Beautiful pooches!!!


----------



## Krazycatlady (Jul 28, 2008)

oh wow they're both gorgeous! Such gorgeous coats! Im assuming ones a cocker and ones a springer?


----------



## GeordieBabe (Apr 7, 2009)

oh there lovely dogs, great pics too


----------



## LittleMissSunshine (Aug 31, 2008)

Krazycatlady said:


> oh wow they're both gorgeous! Such gorgeous coats! Im assuming ones a cocker and ones a springer?

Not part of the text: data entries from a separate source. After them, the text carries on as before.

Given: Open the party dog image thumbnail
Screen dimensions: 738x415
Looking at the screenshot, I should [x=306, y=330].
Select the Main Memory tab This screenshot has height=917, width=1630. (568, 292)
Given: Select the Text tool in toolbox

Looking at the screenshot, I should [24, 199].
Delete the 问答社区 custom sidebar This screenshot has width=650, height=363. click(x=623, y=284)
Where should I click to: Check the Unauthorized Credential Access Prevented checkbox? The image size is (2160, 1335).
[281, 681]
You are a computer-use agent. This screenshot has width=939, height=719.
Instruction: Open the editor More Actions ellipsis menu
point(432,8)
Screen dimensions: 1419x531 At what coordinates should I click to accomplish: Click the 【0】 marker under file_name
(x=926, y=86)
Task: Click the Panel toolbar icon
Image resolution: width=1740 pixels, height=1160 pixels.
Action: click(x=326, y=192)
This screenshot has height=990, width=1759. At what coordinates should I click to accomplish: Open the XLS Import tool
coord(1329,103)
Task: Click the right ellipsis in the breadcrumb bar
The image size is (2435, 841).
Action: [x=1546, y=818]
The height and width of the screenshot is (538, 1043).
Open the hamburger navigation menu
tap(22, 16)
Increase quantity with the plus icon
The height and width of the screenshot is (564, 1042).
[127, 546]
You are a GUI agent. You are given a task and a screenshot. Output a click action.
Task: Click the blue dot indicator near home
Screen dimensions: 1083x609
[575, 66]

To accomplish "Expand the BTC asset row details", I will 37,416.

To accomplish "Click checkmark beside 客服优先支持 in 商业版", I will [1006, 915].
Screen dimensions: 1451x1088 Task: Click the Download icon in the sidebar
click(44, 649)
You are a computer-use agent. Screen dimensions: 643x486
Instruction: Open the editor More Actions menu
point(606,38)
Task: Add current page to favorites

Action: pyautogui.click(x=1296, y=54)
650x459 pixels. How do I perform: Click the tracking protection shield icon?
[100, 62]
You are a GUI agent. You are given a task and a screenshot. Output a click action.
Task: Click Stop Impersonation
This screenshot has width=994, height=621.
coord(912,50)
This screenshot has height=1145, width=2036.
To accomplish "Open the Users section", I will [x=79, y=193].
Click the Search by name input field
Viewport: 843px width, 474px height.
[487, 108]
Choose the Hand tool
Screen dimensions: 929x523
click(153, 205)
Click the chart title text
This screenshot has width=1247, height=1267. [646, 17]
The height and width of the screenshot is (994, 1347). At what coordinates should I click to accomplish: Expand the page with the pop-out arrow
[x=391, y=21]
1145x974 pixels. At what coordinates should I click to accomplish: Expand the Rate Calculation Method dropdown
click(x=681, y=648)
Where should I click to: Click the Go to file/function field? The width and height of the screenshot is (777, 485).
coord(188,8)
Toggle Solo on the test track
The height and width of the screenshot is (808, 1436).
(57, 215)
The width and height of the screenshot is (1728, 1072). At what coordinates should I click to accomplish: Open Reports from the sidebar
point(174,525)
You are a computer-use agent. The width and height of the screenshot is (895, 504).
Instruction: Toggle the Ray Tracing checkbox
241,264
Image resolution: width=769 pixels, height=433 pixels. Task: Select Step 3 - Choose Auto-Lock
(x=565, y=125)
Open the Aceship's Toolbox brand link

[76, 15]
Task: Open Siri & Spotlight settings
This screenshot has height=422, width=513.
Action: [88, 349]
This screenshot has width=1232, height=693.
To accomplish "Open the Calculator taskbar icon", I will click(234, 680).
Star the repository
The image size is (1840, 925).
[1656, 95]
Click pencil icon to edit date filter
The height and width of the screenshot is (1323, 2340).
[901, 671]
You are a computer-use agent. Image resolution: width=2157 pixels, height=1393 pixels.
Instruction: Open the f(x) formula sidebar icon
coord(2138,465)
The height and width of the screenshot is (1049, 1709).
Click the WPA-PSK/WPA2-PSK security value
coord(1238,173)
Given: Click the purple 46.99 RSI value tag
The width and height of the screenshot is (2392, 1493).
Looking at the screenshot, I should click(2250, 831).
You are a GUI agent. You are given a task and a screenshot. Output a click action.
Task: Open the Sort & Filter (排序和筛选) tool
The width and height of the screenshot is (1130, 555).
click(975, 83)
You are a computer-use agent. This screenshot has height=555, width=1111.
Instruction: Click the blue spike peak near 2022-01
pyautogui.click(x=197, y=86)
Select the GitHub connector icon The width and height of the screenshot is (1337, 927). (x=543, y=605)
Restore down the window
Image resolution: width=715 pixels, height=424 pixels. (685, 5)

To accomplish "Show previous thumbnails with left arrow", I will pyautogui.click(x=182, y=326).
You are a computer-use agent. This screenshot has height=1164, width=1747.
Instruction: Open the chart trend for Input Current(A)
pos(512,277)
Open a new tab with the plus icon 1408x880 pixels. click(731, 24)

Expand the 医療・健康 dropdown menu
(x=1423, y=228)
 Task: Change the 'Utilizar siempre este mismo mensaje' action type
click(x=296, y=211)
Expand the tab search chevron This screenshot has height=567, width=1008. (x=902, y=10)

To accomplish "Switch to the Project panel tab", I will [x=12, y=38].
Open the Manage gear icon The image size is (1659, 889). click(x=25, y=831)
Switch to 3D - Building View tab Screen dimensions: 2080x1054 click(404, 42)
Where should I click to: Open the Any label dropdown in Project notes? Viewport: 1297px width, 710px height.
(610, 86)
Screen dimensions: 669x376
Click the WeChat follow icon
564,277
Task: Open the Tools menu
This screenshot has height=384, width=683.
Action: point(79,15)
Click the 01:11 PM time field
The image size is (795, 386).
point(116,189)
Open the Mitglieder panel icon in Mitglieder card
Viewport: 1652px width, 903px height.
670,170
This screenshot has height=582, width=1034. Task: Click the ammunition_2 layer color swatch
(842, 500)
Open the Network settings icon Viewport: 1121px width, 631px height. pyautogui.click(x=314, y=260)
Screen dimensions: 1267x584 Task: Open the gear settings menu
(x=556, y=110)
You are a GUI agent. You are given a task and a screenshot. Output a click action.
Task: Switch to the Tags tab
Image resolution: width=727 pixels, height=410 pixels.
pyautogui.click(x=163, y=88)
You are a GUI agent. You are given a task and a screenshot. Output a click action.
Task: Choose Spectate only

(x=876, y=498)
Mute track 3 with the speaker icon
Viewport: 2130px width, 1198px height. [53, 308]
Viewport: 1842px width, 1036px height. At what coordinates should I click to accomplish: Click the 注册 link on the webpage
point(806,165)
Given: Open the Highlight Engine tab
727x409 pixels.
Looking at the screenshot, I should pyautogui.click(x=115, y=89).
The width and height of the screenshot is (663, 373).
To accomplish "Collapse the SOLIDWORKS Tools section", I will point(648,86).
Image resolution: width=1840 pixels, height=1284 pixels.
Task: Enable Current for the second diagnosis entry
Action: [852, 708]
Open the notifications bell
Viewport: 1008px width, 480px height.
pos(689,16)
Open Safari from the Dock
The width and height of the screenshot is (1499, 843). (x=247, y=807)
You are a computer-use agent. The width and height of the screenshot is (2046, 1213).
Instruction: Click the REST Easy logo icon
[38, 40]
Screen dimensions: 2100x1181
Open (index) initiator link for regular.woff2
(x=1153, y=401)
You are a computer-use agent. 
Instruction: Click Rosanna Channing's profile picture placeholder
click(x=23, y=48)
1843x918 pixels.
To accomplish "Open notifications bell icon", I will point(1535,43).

Sort of, Lady is a cocker and Poppy is a Springer/Cocker X... xxx

Oh and to those who asked, I brush them everyday but once a month they get professionally groomed and she does a fabulous job (and only charges £16 for both of them)!!! She is an ex vet nurse and she's so good with all dogs! xx


----------



## Yourgifts Ourgifts (Apr 12, 2009)

Great pics hun..


----------



## sapna1 (Jun 9, 2009)

hi!
here are popy & Lady pictures hope you like them if you want to see more pictures .
Then click this link  pop art canvas .

Thanks.


----------



## merryandlovely (Jun 10, 2009)

Beautiful dogs and lovely pictures.


----------



## Agility Springer (Mar 15, 2009)

What lovely photos, your girls are stunning!!! xxx


----------



## mollyismyworld (May 2, 2009)

Lovely shiny coats!

Beautiful.xx


----------